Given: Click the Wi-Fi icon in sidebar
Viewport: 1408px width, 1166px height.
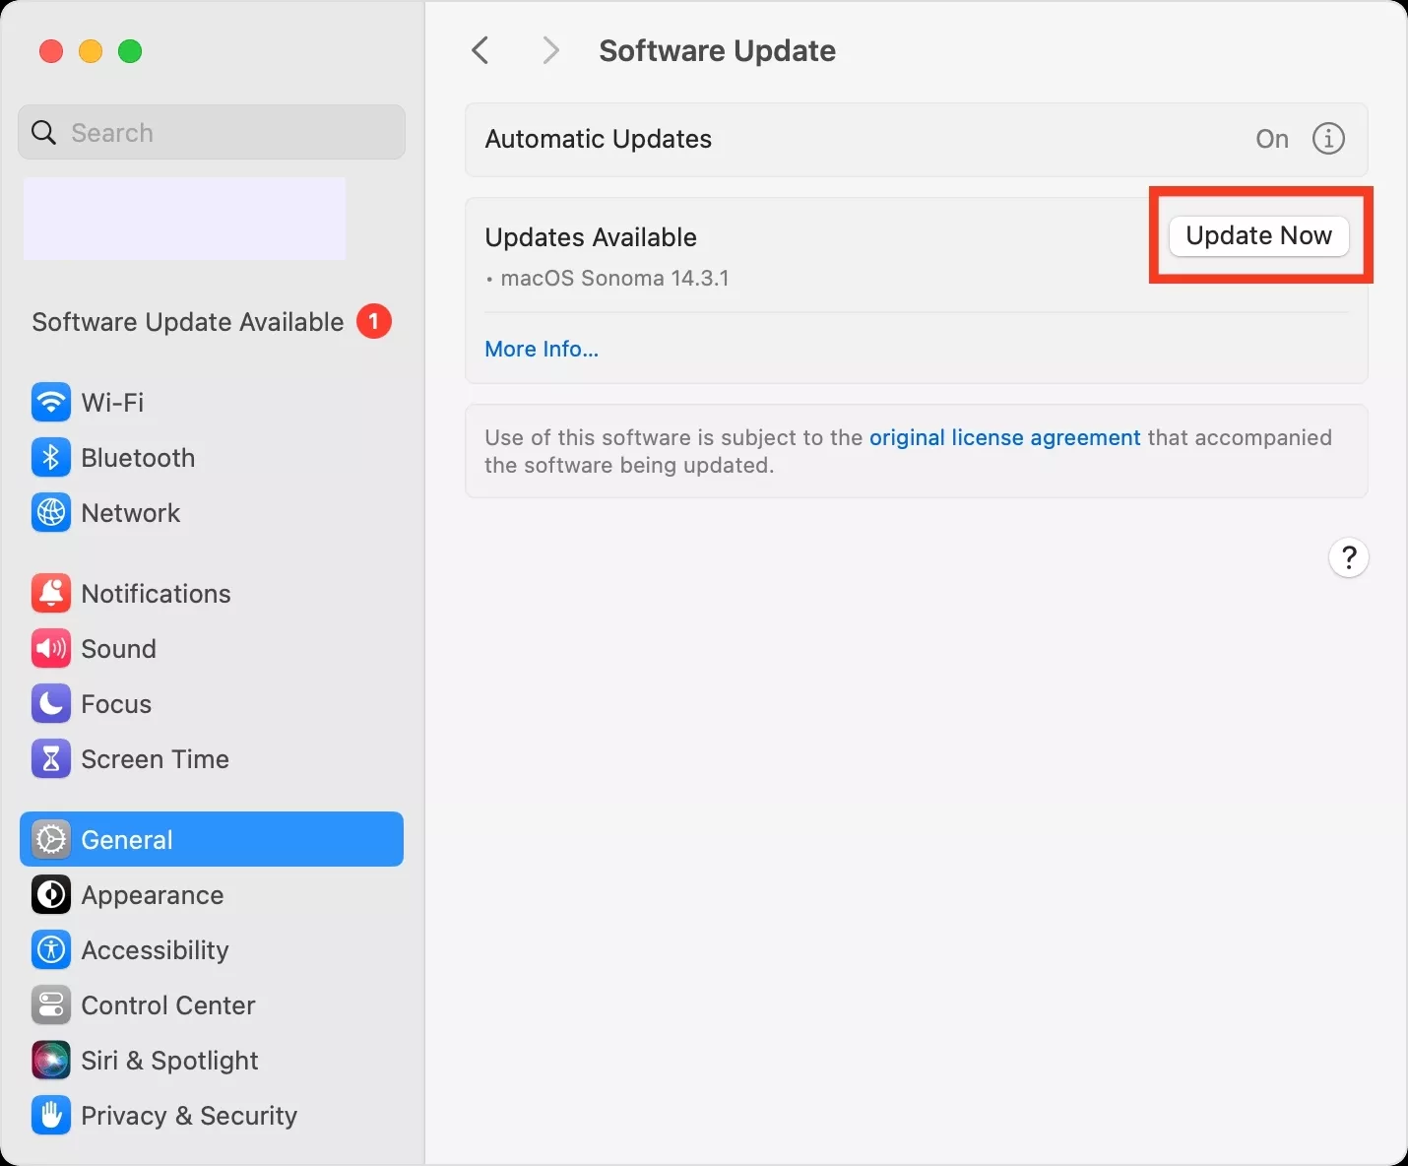Looking at the screenshot, I should click(50, 402).
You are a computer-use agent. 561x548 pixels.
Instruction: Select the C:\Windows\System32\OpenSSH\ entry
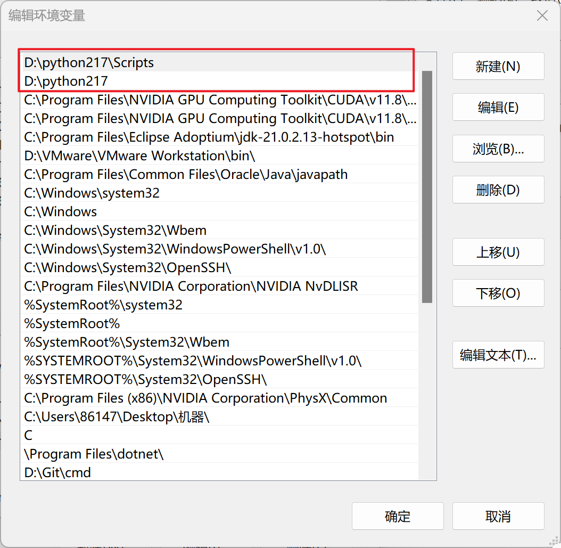point(128,268)
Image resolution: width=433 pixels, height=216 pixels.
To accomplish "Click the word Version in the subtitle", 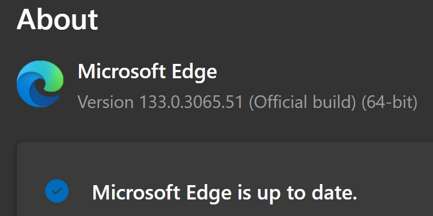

○ ○ ○

- _Task directions_
Copy the final stretch of lines, starting at the one that holds "Viewport: 1408px width, 1166px height." and ending at the last line of the data, exactly; omit pictures.

- _Expected answer_
Viewport: 1408px width, 1166px height.
Looking at the screenshot, I should click(50, 402).
You are a computer-use agent. 561x548 pixels.
Instruction: Select the C:\Windows\System32\OpenSSH\ entry
point(128,268)
Image resolution: width=433 pixels, height=216 pixels.
To accomplish "Click the word Version in the subtitle", 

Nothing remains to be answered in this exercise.